*** Opening of READING PASSAGE ***

WASHINGTON _ Seeking to make terrorism more expensive for governments, Ohio University visiting professor and former hostage Terry Anderson on Tuesday vividly recalled his seven years in captivity in Lebanon and pressed for compensation from Iran.
“Governments use terrorism because it is cheap and easy,” Anderson testified in Federal District Court of the District of Columbia Tuesday. “If governments like Iran have to pay, these rulings will make it more expensive.”
Under a 1996 law, Anderson has filed suit against the Islamic Republic of Iran asking for $100 million in damages. The lawsuit alleges that Iran funded and supported the terrorist organization that kidnapped him in 1985. Anderson's wife, Madeleine Bassil, and his daughter, Sulome T. Anderson are also plaintiffs in the case.
At the time of his capture, Anderson was chief Middle East correspondent for The Associated Press. He was living in Beirut with Bassil, who was six-months pregnant with their daughter. Since 1998, Anderson has been a visiting professor at OU's E. W. Scripps School of Journalism.

*** Close of READING PASSAGE ***

■ EXERCISE SET
A - Reproduce the news report word for word between "Under a 1996" and "School of Journalism.", inclusive.
B - According to the news report, how much in damages does Anderson's lawsuit against Iran seek?
The lines that come next are separate material, unconnected to the news report.

*** Opening of GIVEN DATA ***

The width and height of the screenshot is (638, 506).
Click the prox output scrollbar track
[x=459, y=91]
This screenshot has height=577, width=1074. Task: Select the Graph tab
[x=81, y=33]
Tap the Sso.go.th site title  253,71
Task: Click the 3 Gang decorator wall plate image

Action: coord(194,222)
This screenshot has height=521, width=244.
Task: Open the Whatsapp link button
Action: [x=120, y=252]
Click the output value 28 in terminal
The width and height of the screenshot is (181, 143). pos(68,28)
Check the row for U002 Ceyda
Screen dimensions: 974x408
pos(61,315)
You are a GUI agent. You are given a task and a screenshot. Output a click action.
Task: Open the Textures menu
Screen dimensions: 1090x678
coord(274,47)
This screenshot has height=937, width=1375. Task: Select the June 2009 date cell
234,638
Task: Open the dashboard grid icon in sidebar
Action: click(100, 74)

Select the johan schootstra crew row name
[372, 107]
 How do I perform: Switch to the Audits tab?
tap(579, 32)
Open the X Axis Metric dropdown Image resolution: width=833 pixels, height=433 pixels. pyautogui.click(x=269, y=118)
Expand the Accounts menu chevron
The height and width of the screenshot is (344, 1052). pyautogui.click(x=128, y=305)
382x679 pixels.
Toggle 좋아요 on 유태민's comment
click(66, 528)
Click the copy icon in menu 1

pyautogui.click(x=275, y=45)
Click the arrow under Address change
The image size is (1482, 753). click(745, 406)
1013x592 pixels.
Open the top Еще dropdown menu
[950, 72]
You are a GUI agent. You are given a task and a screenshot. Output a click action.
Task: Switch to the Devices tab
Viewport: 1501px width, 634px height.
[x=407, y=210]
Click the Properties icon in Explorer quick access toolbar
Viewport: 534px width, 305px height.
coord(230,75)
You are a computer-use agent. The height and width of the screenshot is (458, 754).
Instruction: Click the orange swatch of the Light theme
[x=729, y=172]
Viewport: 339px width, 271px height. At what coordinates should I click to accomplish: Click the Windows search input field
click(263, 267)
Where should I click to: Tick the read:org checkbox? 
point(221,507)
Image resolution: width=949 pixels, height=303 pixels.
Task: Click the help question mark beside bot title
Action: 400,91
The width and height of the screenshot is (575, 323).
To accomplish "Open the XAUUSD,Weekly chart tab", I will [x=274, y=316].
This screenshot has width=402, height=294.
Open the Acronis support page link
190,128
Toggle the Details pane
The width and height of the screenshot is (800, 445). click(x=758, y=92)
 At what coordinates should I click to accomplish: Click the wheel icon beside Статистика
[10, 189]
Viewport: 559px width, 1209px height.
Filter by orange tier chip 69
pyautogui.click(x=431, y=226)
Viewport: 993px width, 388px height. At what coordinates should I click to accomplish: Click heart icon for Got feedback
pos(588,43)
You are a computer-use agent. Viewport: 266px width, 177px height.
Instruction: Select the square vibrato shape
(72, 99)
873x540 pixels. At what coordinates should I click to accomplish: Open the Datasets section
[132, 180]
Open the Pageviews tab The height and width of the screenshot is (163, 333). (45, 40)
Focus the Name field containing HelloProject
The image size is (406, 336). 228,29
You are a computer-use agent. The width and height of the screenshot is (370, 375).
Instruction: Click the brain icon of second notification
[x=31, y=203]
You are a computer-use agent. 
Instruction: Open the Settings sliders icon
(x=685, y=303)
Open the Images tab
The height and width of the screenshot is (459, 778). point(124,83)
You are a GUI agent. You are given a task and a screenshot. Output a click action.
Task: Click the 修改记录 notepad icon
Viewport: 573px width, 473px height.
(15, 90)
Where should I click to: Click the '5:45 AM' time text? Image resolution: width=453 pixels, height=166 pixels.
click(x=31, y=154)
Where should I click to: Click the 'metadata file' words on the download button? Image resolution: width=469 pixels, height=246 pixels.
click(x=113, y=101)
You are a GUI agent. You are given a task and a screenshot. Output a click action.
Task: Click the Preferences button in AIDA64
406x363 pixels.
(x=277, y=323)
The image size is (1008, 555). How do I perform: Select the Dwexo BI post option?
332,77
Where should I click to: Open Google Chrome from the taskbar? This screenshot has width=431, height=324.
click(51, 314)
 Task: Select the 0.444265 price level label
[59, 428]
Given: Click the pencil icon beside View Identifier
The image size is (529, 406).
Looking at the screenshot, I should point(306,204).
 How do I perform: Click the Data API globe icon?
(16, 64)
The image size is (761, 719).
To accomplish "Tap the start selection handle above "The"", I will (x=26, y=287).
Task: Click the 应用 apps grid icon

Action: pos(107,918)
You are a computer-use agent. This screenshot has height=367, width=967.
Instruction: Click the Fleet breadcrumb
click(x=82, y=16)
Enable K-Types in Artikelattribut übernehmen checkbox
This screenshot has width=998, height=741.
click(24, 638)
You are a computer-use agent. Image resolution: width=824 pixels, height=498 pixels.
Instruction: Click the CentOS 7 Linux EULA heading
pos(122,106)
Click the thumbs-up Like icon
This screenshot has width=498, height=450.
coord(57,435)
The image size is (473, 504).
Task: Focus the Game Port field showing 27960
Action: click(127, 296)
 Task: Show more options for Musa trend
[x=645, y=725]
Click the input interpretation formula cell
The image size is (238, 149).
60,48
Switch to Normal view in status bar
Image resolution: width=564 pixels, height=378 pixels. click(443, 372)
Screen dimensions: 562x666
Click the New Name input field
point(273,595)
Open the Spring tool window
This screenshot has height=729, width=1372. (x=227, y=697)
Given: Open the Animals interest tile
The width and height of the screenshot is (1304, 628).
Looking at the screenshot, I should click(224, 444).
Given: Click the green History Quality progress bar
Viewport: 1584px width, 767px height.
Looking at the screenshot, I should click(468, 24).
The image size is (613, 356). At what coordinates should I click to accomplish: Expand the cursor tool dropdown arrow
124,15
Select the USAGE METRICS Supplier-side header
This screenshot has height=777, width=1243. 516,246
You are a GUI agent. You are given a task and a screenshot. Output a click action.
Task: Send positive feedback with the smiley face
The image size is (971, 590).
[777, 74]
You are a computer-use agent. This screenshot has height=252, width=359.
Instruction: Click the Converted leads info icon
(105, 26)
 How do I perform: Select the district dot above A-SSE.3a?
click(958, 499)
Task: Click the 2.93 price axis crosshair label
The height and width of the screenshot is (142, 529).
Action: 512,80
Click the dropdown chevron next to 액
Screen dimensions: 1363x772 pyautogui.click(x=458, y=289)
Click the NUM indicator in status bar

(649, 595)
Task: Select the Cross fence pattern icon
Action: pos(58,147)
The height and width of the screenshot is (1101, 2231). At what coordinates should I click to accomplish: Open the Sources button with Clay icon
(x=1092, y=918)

*** Close of GIVEN DATA ***

■ SOLUTIONS TO THE TASKS
A -
Under a 1996 law, Anderson has filed suit against the Islamic Republic of Iran asking for $100 million in damages. The lawsuit alleges that Iran funded and supported the terrorist organization that kidnapped him in 1985. Anderson's wife, Madeleine Bassil, and his daughter, Sulome T. Anderson are also plaintiffs in the case.
At the time of his capture, Anderson was chief Middle East correspondent for The Associated Press. He was living in Beirut with Bassil, who was six-months pregnant with their daughter. Since 1998, Anderson has been a visiting professor at OU's E. W. Scripps School of Journalism.

B - $100 million